Caldwell, D. K., Caldwell, M. C. & Rice, D. W. 1966. Behavior of the sperm whale, Physeter catodon L. In Norris, K. S. (ed) Whales, Dolphins and Porpoises. University of California Press (Berkeley & Los Angeles), pp. 678-717

Clarke, M. R., Martins, H. R. & Pascoe, P. 1993. The diet of sperm whales (Physeter macrocepahlus Linnaeus 1758) off the Azores. Philosophical Transactions of the Royal Society of London B 339, 67-82.

Clarke, R. 1954. Whales and seals as resources of the sea. Norsk Hvalgangst-tid. 43, 301-317.

- . 1955. A giant squid swallowed by a sperm whale. Norsk Hvalgangst-tid. 44, 353-357.

Norman, J. R. & Fraser, F. C. 1938. Giant Fishes, Whales and Dolphins. University of California Press, Berkeley.

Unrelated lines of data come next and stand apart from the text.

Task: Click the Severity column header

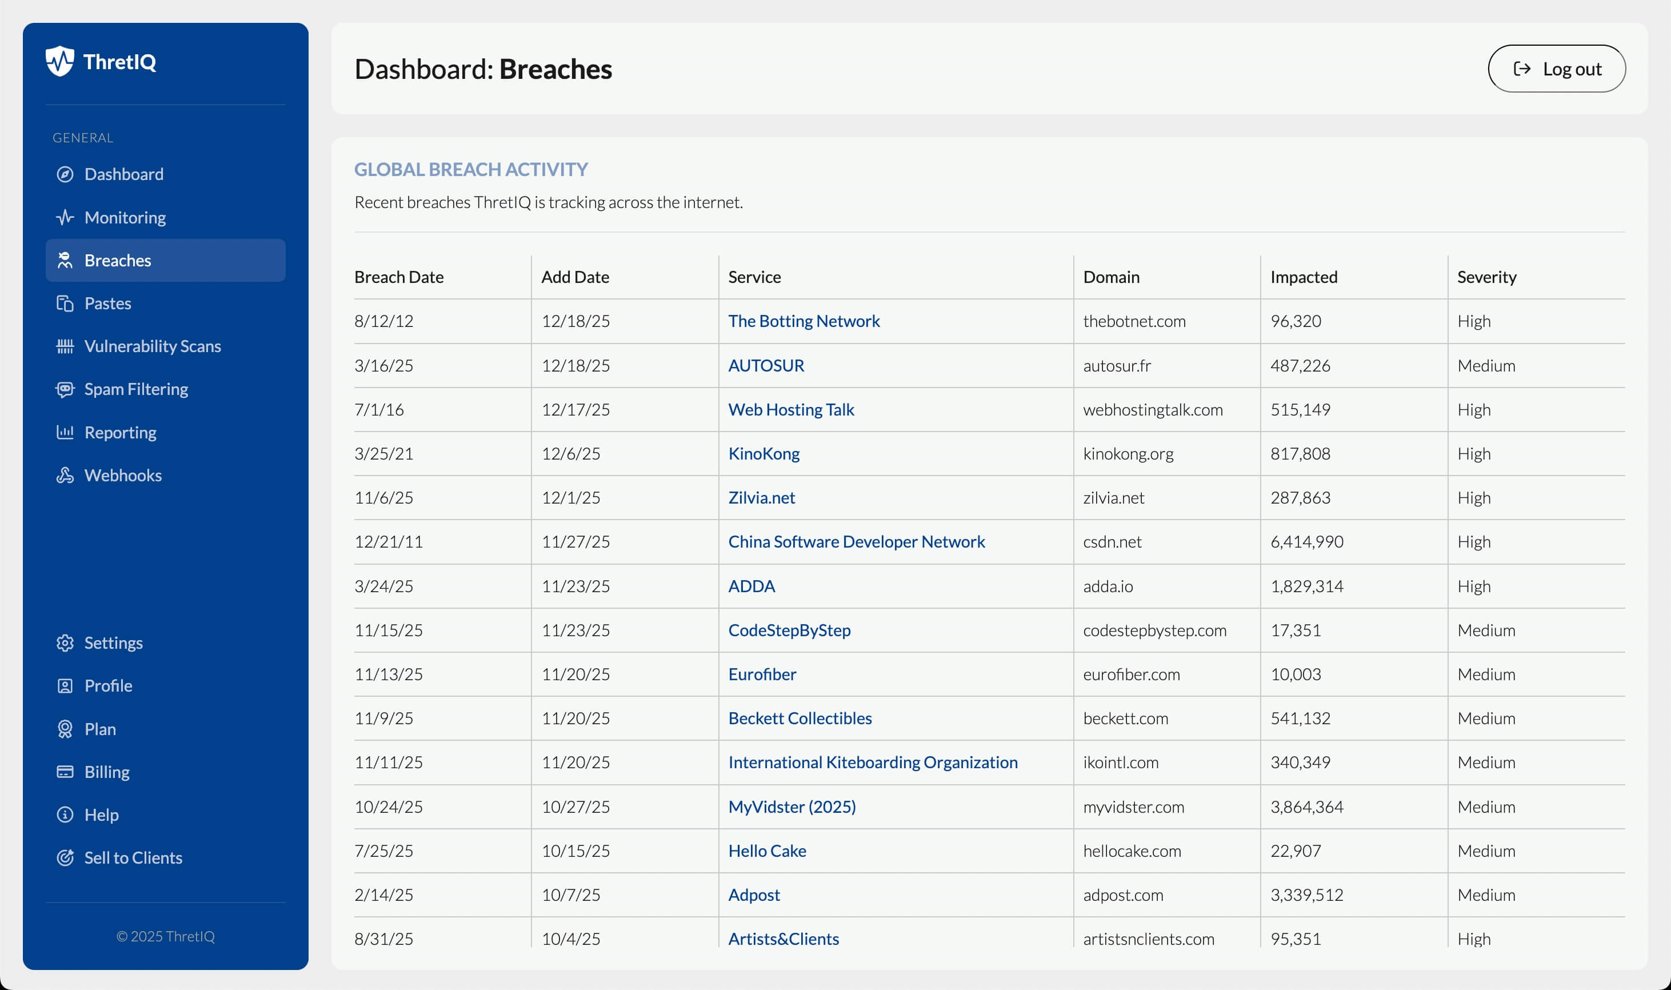Action: point(1486,277)
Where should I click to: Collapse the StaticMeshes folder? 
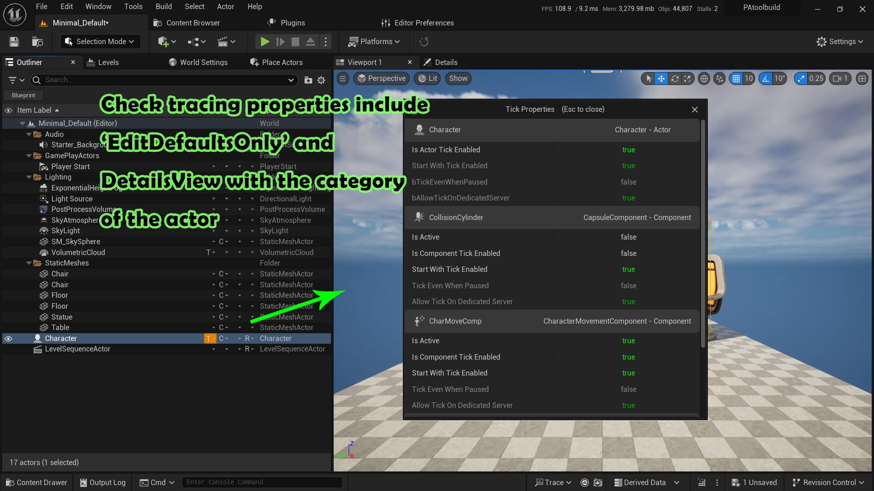point(28,263)
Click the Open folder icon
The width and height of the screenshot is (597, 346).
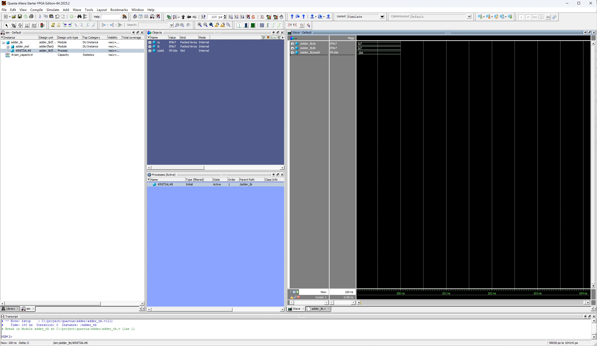point(14,17)
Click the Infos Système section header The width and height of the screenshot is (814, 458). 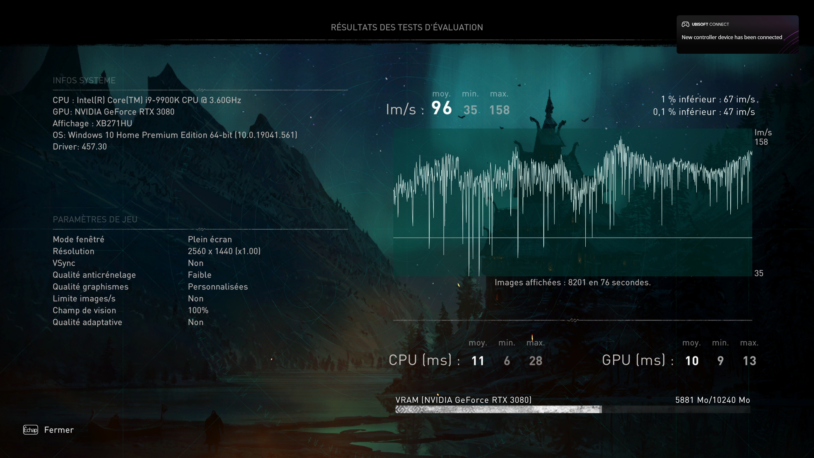click(x=84, y=80)
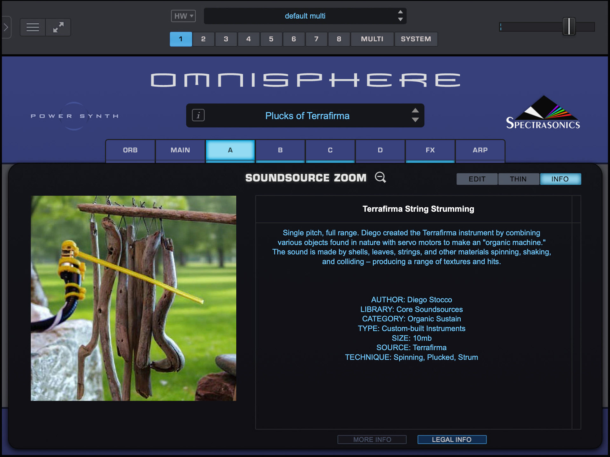Select the MULTI page tab
Viewport: 610px width, 457px height.
(372, 39)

Roesch, B. S. 1997. A review of alleged sea serpent carcasses worldwide (part one – 1648-1880). The Cryptozoology Review 2 (2), 6-27.

- . 1998a. A review of alleged sea serpent carcasses worldwide (part two – 1881-1896). The Cryptozoology Review 2 (3), 25-35.

- . 1998b. A review of alleged sea serpent carcasses worldwide (part three – 1897-1906). The Cryptozoology Review 3 (1), 27-31.

- . 1999. A review of alleged sea serpent carcasses worldwide (part four – 1907-1924). The Cryptozoology Review 3 (3), 15-22.

9:03 PM  
Anonymous Anonymous said...

Where does one report an actual Caddy sighting? And is anyone interested I wonder? I had a close encounter with one several years ago when camping in a remote area of west coast Vancouver Island.

2:19 AM  
Blogger Darren Naish said...

Hi Jim

The best people to report a sighting to are probably those at the British Columbia Scientific Cryptozoology Club. A contact email can be found at their website... http://www.bcscc.ca/index.htm. Certainly there are interested people.

11:09 PM  
Anonymous Anonymous said...

The head reminds me of a dugong. Maybe it was just a dugong status that's just blown off course some how.
(A pretty big "Somehow" but htere you go)

7:26 AM  
Blogger Diamond Fingers said...

I think the reason nobody has found a corpse is because of the structure of the body ? It doesn't seem like something that would wash up like most things in BC " fish, whales, sharks" it's like a snake and after all the years on the beach here in BC I've seen nothing similar washed up. I think they may be bottom feeders and surface only in distress or mating which would maybe explain why the are so hard to spot, many sightings involve more then one so perhaps they are mating. Fish I have seen washed up would support the idea of a large bottom feeder with teeth much different then whales and sharks. Halibut I would guess is it's main diet. I'm no scientist just a beach walker.

7:46 AM  
Blogger Diamond Fingers said...

There is more pictures of this creature published in a book printed in Canada sometime in the 50's/60's, I have been looking for it scince I was a kid and signed it out of the Port Mc Neil school libary when I lived there in the eighties. The pictures are on docks and clearer unlike these they are much better and of a undecomposed creature. surprised no one has put them up yet. In my opinion from walking on the beach for thirty years this creature is a bottom feeder based on the fish I've seen half consumed washed up on the beach with much different bites then sharks and whales. Perhaps we never find corpses because of the nature of bottom feeders here in BC, they consume everything organic very quickly and maybe when we see them on the surface it is because they are mating or in distress. Halibut I would say is their main diet. Just a guess

8:02 AM  
Anonymous Anonymous said...

Great article! Very Professional.
I hope some definitive evidence for Caddy shows up. The whole thing is fascinating.